[Opening DOCUMENT SECTION section]

Two countries in Latin America stand out: Cuba and Colombia. Regardless of how one judges Uribe's prosecution of the counterinsurgency against the FARC, Chavez didn't make it any easier. Both chose polarization and crisis as their modus operandi. But Santos has shown how to use Colombia's geographic and commercial interdependence with Venezuela to benefit Colombia. And by enlisting Cuba to urge Chavez to push the FARC to the negotiating table, Santos demonstrated an acute understanding of the balance of power in the Havana-Caracas relationship.

Especially since 2004, when Chavez won the first post-coup referendum, the economic boost to Havana from Caracas has made a huge impact in Cuba: billions in subsidies, transfers and direct investment in energy, infrastructure, etc. Tens of thousands of Cuban advisors—health, sports, security, for which Havana was compensated in cash and credits, were essential, perhaps existential, in helping Chavez build and secure his political and institutional base. And Chavez took up Fidel's anti-imperial torch internationally, delighting in poking and provoking Washington and absorbing the radioactivity long reserved for Havana. When Fidel fell ill in 2006, the first photos we saw of him were with Chavez at his hospital bedside. But it is a mistake to conclude from the closeness of that relationship and the weight of Venezuelan economic assistance that Chavez exercised political or diplomatic leverage over Cuba.

If anything, the reverse is the case. I see the Cuba-Venezuela relationship in three distinct periods. The first comes prior to Chavez' tenure in power and dates back to the post-1959 flight of Batista-era Cuban security and military officers to exile in Caracas, where they worked for the CIA and with Venezuelan counterparts as a rearguard during the Bay of Pigs and Operation Mongoose. That deeper and still untold history is essential to understanding the significance of the second period. That second phase began when Colonel Chavez failed in his 1992 coup attempt but vowing one day to return, flew to Havana, where he and Fidel launched their strategic relationship. Phase three came into focus in 2002 with the weekend coup attempt against Chavez himself, consolidating after 2004, when Havana played a very significant role not only by staffing the misiones but in pressing and helping Chavez to institutionalize and consolidate his power in a variety of ways. While the economic benefits to Cuba remain vast, Havana's influence over Caracas under Chavez should not be underestimated.

[Closing DOCUMENT SECTION section]
[Opening SUPPLIED MATERIAL section]

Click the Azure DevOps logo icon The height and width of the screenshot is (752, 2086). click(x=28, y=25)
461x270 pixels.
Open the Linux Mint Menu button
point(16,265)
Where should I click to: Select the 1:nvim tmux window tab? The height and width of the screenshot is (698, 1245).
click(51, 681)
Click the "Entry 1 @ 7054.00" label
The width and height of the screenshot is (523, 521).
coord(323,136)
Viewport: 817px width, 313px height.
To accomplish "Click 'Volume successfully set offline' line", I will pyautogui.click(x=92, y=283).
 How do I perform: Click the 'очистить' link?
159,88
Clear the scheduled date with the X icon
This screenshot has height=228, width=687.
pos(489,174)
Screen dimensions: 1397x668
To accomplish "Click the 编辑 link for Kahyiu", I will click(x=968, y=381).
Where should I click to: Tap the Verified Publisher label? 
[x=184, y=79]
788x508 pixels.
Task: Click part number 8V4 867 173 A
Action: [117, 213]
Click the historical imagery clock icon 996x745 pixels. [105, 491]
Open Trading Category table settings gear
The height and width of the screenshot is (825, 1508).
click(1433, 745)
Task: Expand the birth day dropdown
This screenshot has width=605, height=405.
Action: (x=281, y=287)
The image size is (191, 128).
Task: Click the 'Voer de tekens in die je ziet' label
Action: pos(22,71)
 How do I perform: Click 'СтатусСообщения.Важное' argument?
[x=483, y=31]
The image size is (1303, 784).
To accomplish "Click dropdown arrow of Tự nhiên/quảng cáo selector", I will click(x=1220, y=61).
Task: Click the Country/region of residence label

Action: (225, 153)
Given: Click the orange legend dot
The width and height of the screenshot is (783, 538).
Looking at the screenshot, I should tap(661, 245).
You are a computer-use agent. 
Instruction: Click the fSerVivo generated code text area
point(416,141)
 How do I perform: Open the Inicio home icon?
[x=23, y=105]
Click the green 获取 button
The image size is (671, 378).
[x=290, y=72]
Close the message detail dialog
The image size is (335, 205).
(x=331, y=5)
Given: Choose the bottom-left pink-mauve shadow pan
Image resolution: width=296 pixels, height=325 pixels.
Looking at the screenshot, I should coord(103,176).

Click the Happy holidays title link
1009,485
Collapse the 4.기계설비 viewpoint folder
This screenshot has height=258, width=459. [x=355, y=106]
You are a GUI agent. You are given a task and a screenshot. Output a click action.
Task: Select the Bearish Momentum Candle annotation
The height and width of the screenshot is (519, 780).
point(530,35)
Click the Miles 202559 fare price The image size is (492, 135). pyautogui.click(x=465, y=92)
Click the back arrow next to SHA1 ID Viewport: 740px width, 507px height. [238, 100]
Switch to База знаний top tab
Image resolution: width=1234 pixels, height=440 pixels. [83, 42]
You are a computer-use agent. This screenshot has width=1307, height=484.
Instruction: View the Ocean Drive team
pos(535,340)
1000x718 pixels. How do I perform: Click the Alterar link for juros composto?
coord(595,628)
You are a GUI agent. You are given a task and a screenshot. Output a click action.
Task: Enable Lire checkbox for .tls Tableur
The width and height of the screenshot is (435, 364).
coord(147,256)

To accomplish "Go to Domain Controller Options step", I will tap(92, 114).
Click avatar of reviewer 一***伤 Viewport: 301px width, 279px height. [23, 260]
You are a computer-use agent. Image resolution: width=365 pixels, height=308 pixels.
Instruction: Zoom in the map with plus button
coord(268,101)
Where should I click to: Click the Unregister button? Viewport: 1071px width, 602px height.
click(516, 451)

[Closing SUPPLIED MATERIAL section]

- **WORK REQUEST 1**: Print everything in the passage on Cuba and Venezuela from "Two countries in" down to "the Havana-Caracas relationship.".
- **WORK REQUEST 2**: List in chronological order each distinct year that the passage on Cuba and Venezuela mentions.

- **EXERCISE OUTPUT 1**:
Two countries in Latin America stand out: Cuba and Colombia. Regardless of how one judges Uribe's prosecution of the counterinsurgency against the FARC, Chavez didn't make it any easier. Both chose polarization and crisis as their modus operandi. But Santos has shown how to use Colombia's geographic and commercial interdependence with Venezuela to benefit Colombia. And by enlisting Cuba to urge Chavez to push the FARC to the negotiating table, Santos demonstrated an acute understanding of the balance of power in the Havana-Caracas relationship.

- **EXERCISE OUTPUT 2**: 1959, 1992, 2002, 2004, 2006